Tags: okular okular okular
(comma "," separated)
zaphod.b
Registered Member
Posts
5
Karma
0
Lots of valid points made. I stick to my original assessment - from a theoretical standpoint. However $USER doesn't care about theory in general, he wants to achieve a goal as easily as possible. So how about looking at it from the user's perspective after pasting?

'ex-\nample' preserves most information but is least legible and most likely to need edit.
'example' drops most information but is probably what the user expects in most cases.
'ex-ample' might be a good compromise: It drops the line break, which is probably dispensible most of the time. It is well legible after pasting even if the hyphen is obsolete, and thus easily editable.

So after re-thinking from a more practical perspective, preserving the line break is likely worst. Is there really any scenario that $USER might want to paste with line break? Not making a choice just because one might be wrong in few cases is questionable (if at all possible - it's still a choice).

As for the other two, I like TheBlackCat's approach of an alternate action. Which to make the default? The more frequent one, which would likely be 'example' dropping the hyphen. Thus edit would be needed in least cases. However even on "verbatim copy" dropping the line break might be called for.
kjetil_kilhavn
Registered Member
Posts
3
Karma
0
OS
There are use cases for copying with line breaks preserved, e.g. if copying (source) code. I've voted for removing both the hyphen and the line break, but I too think having different modes of copying would be a good idea.

In the bad old times of DOS (and still in e.g. SAP's old line-based editor) there was a copying mode called “block copy”. It would let you copy a block of text, selecting whatever was in the rectangle between the two corners you had marked. For instance, from the following text:
Code: Select all
*** Disable this code by turning it into comments
* BREAK-POINT.                                    "Stop here!
* CALL FUNCTION MODULE 'SOME_FUNCTION_MODULE'
*      EXPORTING i_parameter = le_value
*      IMPORTING e_value1    = le_choice
*                e_cancelled = le_cancelled
*      EXCEPTIONS bad_choice = 1.


I would/am able to put into the clipboard the following:
Code: Select all
BREAK-POINT.
CALL FUNCTION MODULE 'SOME_FUNCTION_MODULE'
     EXPORTING i_parameter = le_value
     IMPORTING e_value1    = le_choice
               e_cancelled = le_cancelled
     EXCEPTIONS bad_choice = 1.


simply by selecting from the third position on line two to a point to somewhere between the 44th and 50th position of the last line. Indeed, the clipboard contains trailing spaces after the shorter lines.

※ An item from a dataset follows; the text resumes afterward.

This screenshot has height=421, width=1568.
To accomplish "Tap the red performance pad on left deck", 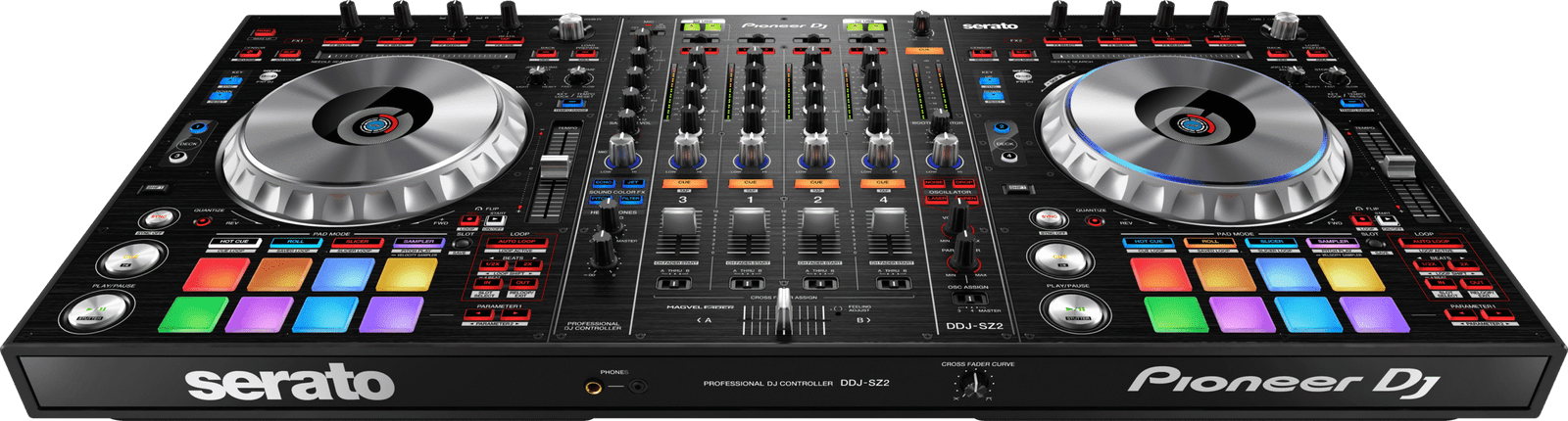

I'm not sure if this is a possible solution in Okular, but in my mind this would be the ideal additional copy mode which preserved everything as it was in the block you copied, line by line and character by character. Sure, there are some challenges for Okular that doesn't exist in SAP's old line-based editor such as non-proportional fonts - but I'm sure nothing which can't be solved with a best-effort that is more than acceptable.
mutlu
Registered Member
Posts
75
Karma
0
OS
I voted for option 3 ("example"). But I have to agree with those who argued that this makes no sense, if line breaks are retained. Thus, my vote should be understood as "please replace line breaks by simple spaces and merge hyphened (is that the correct term?) words". Let me quote Hans's call for more succinct survey questions:
Hans wrote:I feel that this is more a question of whether to preserve line breaks or not.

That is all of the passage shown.